Rachel, Jack and Ashley Too gozaba igualmente de posibilidades, sobre todo en cuanto azote de una industria musical que lleva varios lustros necesitando un meneo y no precisamente de cadera. Con realizar una interpretación muy competente —habida cuenta de su trayectoria, pocos rasgos del personaje le resultarán ajenos—, Miley Cyrus es víctima de un guión nefasto que la reduce a mera caricatura, y no sólo a ella, sino a todos sus compañeros de reparto —incluida una refrescante Madison Davenport a la que conviene seguir la pista— y al episodio entero, con un enfoque teen y una nutrida colección de tópicos al respecto que a Black Mirror le sientan como un tiro.
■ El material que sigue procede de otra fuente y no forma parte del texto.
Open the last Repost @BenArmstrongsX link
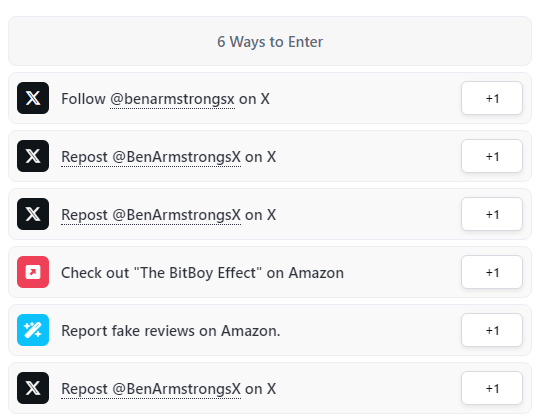Viewport: 540px width, 420px height. click(x=151, y=389)
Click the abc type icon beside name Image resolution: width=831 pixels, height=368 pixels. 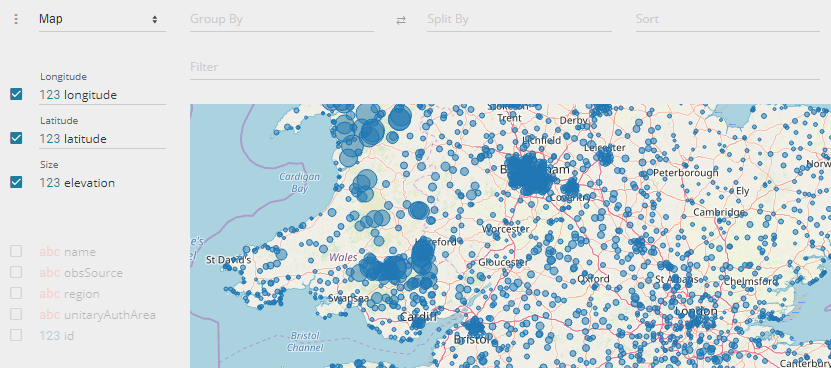pos(49,252)
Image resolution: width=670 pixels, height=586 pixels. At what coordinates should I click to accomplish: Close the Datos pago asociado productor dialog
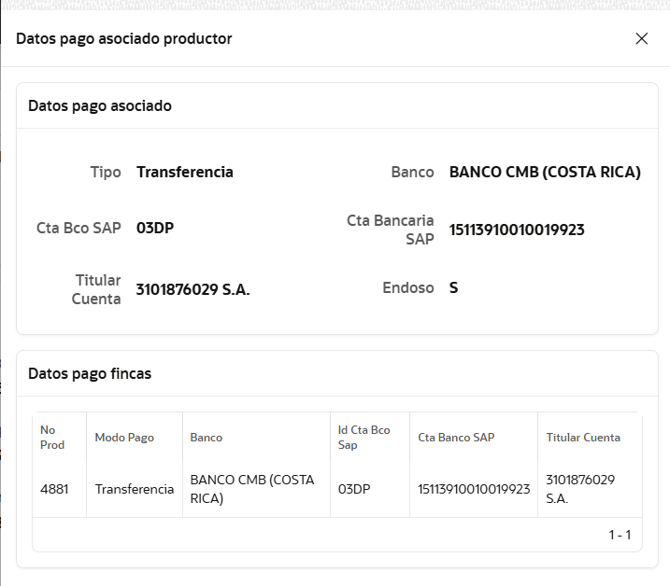click(642, 38)
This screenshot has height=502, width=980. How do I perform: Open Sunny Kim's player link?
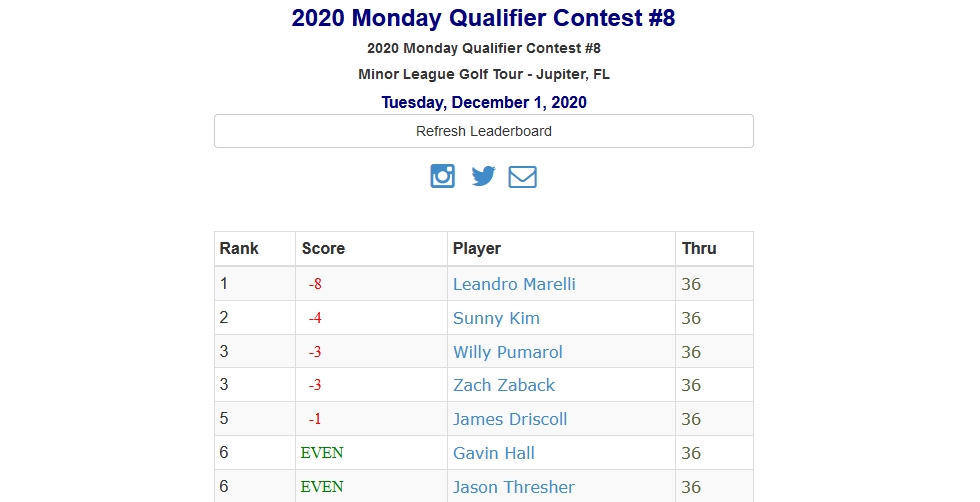[x=496, y=318]
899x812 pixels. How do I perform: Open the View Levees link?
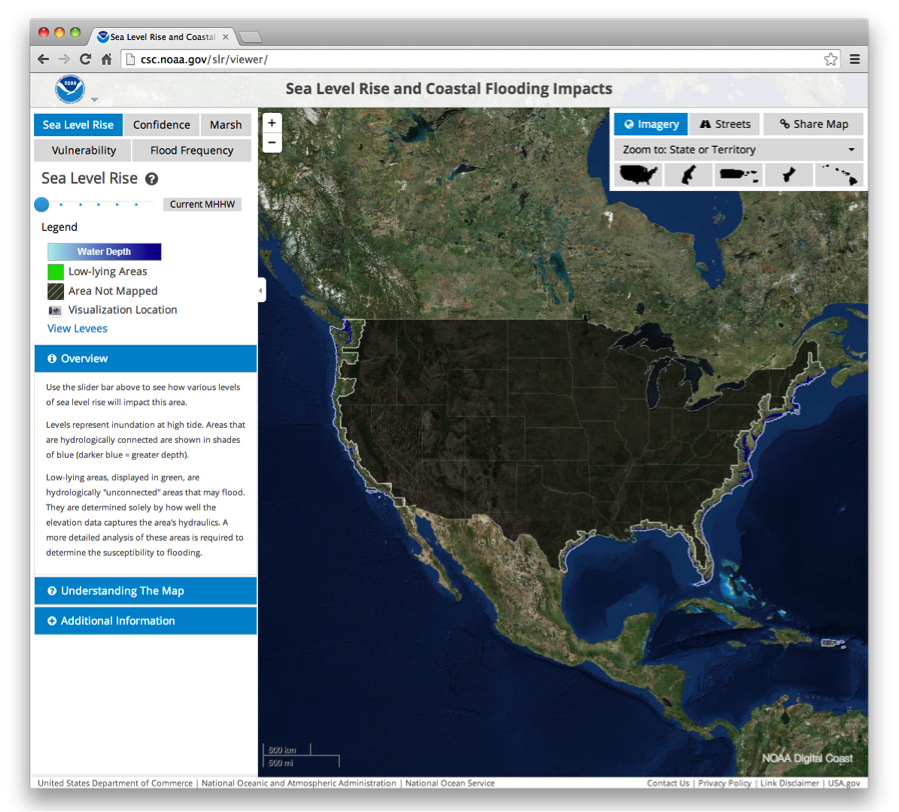(x=77, y=328)
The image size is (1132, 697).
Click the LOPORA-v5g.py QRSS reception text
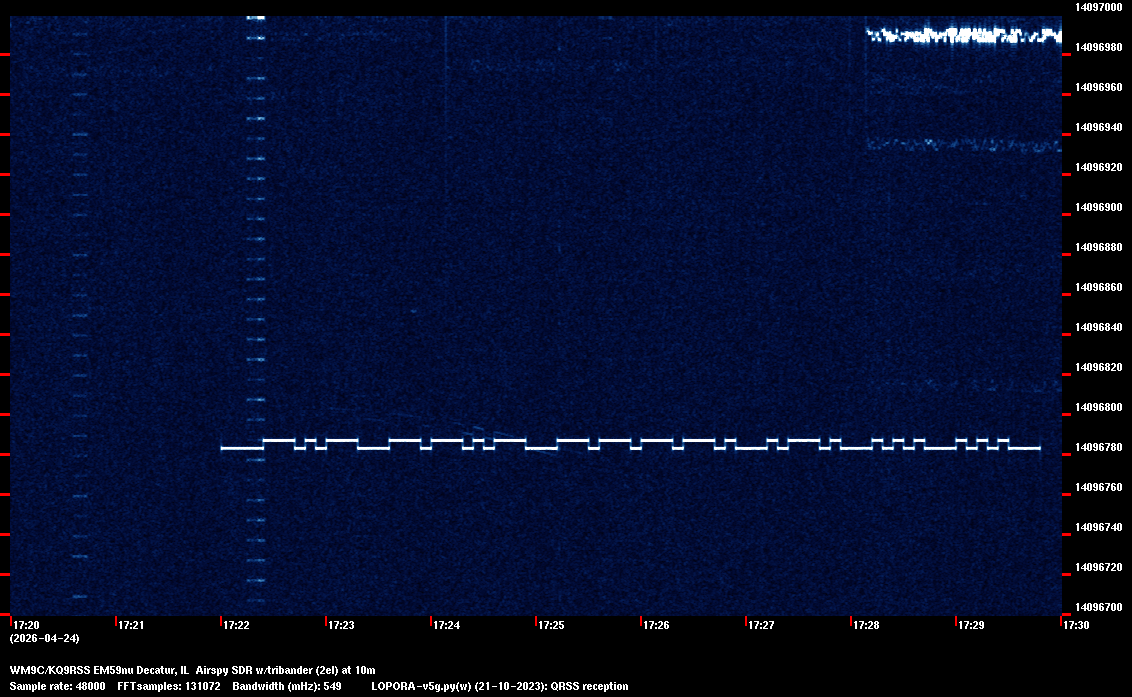499,687
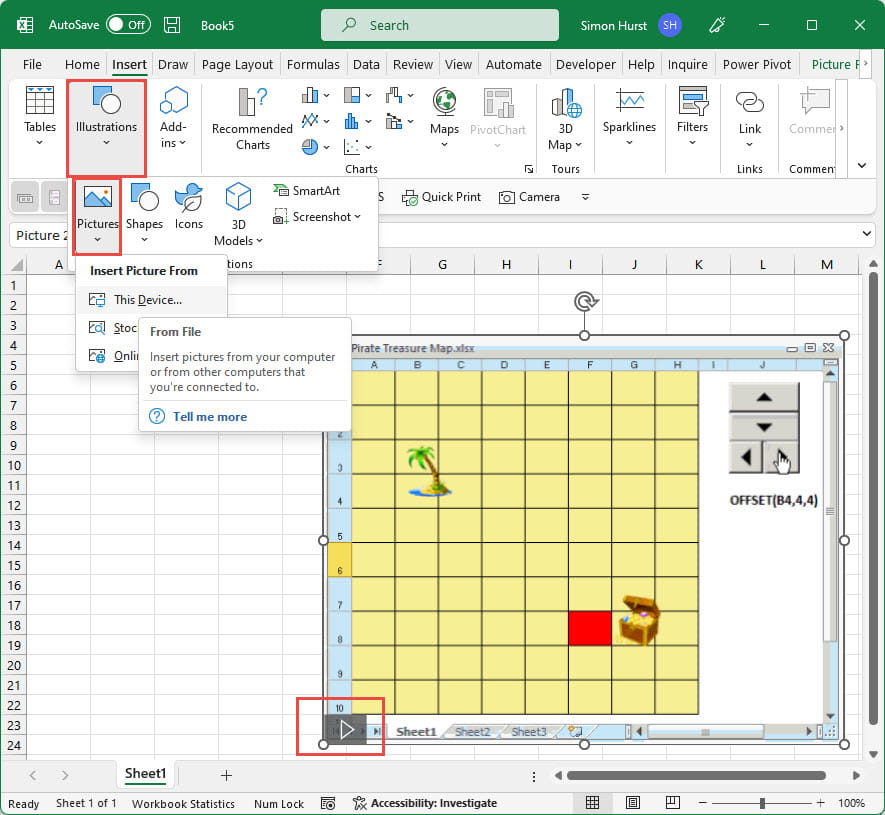Switch to Page Layout view in status bar
This screenshot has width=885, height=815.
(632, 803)
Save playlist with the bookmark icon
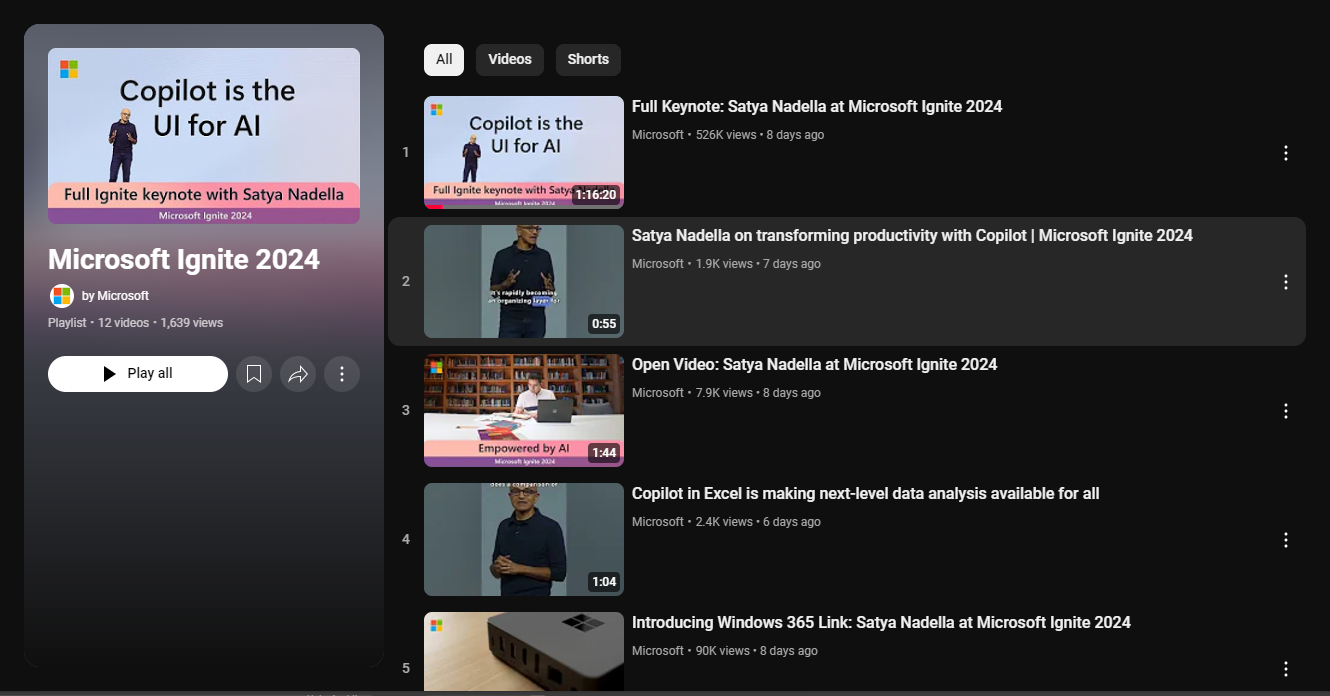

Al final, pese a la buena voluntad de su punto de partida, la deriva de esta quinta temporada puede entenderse como una analogía de la de la propia serie desde aquel fundacional y chocante El himno nacional (The National Anthem, 2011).  Y conduce a una sospecha, no por fundada menos desoladora: tal vez la fórmula está agotada, quizá a Charlie Brooker le convenga poner su innegable talento al servicio de otros proyectos. Cabe suponer que se la hará cuesta arriba aceptar que los ejecutivos de Netflix acaben de liquidar lo que queda de su obra, pero más ignominioso se antoja que ello suceda en connivencia con él mismo. Los espectadores no lo merecen, en especial quienes le hemos guardado una fidelidad a prueba de bombas —y bodrios— desde el momento en que quedamos cautivados por el vitriolo original, el de Black Mirror y, antes todavía, el de la bizarra Dead Set: Muerte en directo (Dead Set, 2008).